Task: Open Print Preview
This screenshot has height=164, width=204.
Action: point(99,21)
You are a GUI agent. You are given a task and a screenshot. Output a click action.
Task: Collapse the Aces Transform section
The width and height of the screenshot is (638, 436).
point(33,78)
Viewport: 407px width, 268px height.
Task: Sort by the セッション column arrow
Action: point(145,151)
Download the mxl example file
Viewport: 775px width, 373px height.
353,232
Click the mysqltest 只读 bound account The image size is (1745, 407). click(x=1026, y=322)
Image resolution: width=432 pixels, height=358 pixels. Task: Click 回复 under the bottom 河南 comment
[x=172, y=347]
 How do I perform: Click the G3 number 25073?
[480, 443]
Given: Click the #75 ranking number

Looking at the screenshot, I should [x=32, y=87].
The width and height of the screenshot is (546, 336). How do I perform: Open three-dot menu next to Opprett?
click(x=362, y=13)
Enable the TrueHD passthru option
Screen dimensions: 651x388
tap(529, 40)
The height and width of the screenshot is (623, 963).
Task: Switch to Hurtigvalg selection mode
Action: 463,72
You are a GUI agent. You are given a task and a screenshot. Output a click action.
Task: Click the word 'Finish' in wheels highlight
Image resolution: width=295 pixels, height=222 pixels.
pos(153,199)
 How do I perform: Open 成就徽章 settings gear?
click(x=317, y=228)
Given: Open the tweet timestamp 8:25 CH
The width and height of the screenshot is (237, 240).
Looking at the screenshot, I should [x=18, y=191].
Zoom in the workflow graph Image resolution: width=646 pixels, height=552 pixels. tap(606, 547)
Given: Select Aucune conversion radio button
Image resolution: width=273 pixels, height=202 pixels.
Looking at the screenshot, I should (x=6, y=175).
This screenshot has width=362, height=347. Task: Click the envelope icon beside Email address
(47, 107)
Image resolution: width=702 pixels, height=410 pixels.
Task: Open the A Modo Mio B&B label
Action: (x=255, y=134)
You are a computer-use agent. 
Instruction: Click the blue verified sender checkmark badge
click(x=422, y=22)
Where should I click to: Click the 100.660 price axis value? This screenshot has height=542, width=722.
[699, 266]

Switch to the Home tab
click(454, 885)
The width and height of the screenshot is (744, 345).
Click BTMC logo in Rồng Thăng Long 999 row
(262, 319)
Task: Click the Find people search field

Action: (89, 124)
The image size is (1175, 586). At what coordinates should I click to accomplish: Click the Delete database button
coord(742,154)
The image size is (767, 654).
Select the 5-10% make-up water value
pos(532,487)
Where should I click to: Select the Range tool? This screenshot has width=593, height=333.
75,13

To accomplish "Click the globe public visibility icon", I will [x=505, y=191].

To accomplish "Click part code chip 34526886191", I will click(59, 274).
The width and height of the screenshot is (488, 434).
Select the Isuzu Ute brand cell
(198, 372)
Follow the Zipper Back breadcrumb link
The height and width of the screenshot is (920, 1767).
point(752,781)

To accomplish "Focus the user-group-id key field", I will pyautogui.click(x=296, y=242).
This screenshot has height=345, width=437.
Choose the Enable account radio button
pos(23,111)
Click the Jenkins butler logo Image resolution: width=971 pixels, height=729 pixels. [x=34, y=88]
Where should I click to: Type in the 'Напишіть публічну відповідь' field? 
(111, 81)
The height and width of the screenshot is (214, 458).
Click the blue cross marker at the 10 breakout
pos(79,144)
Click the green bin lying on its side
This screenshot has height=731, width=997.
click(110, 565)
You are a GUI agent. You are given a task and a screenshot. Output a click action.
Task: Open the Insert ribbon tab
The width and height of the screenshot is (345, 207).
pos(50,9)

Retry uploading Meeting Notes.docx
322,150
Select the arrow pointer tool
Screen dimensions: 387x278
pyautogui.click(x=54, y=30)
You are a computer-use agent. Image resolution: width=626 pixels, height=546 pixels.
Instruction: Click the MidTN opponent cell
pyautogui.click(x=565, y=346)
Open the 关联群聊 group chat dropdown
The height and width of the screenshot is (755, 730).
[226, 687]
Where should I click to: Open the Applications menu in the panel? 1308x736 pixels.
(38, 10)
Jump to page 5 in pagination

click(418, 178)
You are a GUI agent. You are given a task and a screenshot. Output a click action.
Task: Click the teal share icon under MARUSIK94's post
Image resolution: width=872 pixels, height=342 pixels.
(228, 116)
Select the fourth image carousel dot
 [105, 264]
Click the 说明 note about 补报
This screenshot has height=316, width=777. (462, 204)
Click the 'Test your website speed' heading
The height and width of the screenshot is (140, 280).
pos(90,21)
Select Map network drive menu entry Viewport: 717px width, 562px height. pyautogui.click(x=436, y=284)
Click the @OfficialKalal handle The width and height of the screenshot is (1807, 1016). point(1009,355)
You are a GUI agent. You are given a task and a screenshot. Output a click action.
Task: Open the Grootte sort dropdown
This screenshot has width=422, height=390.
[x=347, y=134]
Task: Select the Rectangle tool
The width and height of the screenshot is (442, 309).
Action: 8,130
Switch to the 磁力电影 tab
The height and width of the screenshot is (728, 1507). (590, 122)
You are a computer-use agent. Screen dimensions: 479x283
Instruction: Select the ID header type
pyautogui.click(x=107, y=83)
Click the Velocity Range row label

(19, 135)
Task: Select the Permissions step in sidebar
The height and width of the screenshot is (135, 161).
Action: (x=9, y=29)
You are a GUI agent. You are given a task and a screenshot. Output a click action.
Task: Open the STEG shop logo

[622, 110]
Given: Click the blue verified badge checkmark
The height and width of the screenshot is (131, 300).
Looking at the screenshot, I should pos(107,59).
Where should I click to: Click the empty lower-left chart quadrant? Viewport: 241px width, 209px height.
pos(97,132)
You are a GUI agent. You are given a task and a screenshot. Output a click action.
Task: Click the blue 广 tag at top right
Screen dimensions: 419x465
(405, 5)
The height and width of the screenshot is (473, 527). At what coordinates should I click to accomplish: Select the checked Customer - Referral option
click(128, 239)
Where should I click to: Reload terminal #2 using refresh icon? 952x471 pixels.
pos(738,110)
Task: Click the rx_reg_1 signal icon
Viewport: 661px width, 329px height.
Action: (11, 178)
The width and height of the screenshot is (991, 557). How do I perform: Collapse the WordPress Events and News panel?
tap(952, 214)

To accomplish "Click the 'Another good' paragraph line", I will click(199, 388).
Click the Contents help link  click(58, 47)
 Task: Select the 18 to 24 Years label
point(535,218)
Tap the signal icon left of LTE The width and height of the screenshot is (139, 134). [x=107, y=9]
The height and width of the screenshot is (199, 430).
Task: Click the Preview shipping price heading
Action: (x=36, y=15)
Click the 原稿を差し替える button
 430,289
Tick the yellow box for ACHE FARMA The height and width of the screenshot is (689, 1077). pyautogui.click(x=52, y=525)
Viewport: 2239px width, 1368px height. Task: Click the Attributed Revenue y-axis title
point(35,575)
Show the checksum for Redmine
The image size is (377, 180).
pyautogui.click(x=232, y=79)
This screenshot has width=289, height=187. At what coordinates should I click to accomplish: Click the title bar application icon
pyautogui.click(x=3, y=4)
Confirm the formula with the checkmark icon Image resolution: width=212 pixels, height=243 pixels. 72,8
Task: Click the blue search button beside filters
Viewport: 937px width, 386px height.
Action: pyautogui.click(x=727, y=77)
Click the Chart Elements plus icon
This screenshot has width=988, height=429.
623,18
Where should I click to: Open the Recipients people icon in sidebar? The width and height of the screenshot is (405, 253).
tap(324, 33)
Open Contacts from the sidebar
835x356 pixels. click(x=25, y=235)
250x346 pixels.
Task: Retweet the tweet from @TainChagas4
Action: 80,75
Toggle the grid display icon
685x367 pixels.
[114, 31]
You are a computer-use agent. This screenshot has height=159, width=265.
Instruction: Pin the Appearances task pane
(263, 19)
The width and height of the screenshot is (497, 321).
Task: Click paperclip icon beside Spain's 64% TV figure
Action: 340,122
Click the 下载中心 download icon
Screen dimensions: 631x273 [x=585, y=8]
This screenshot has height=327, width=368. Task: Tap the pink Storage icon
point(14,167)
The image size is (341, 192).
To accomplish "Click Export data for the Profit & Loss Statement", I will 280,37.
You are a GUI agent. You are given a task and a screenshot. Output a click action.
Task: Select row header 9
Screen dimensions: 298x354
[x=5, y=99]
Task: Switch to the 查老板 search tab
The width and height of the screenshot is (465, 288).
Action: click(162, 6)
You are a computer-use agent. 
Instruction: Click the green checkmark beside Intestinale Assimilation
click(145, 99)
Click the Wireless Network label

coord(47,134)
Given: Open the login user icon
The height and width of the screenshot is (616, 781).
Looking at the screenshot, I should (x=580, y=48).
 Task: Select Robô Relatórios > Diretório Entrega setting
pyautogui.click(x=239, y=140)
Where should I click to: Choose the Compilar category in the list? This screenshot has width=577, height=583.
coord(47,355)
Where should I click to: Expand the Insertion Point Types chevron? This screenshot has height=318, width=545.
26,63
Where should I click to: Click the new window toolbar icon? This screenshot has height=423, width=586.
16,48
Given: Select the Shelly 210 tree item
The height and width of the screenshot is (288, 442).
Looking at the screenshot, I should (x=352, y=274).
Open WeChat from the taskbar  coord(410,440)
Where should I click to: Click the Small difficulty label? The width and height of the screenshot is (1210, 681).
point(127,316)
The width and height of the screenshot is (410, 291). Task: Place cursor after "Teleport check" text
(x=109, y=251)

◆ ◆ ◆ ◆ ◆ ◆ ◆

◆ **ABOUT THIS EXERCISE**:
Which lines of the listing contain the string "will"? Copy every one of them.

◆ **EXERCISE ANSWER**:
To accomplish "Click the globe public visibility icon", I will [x=505, y=191].
To accomplish "Click part code chip 34526886191", I will click(59, 274).
To accomplish "Focus the user-group-id key field", I will pyautogui.click(x=296, y=242).
To accomplish "Click the 'Another good' paragraph line", I will click(199, 388).
To accomplish "Click Export data for the Profit & Loss Statement", I will 280,37.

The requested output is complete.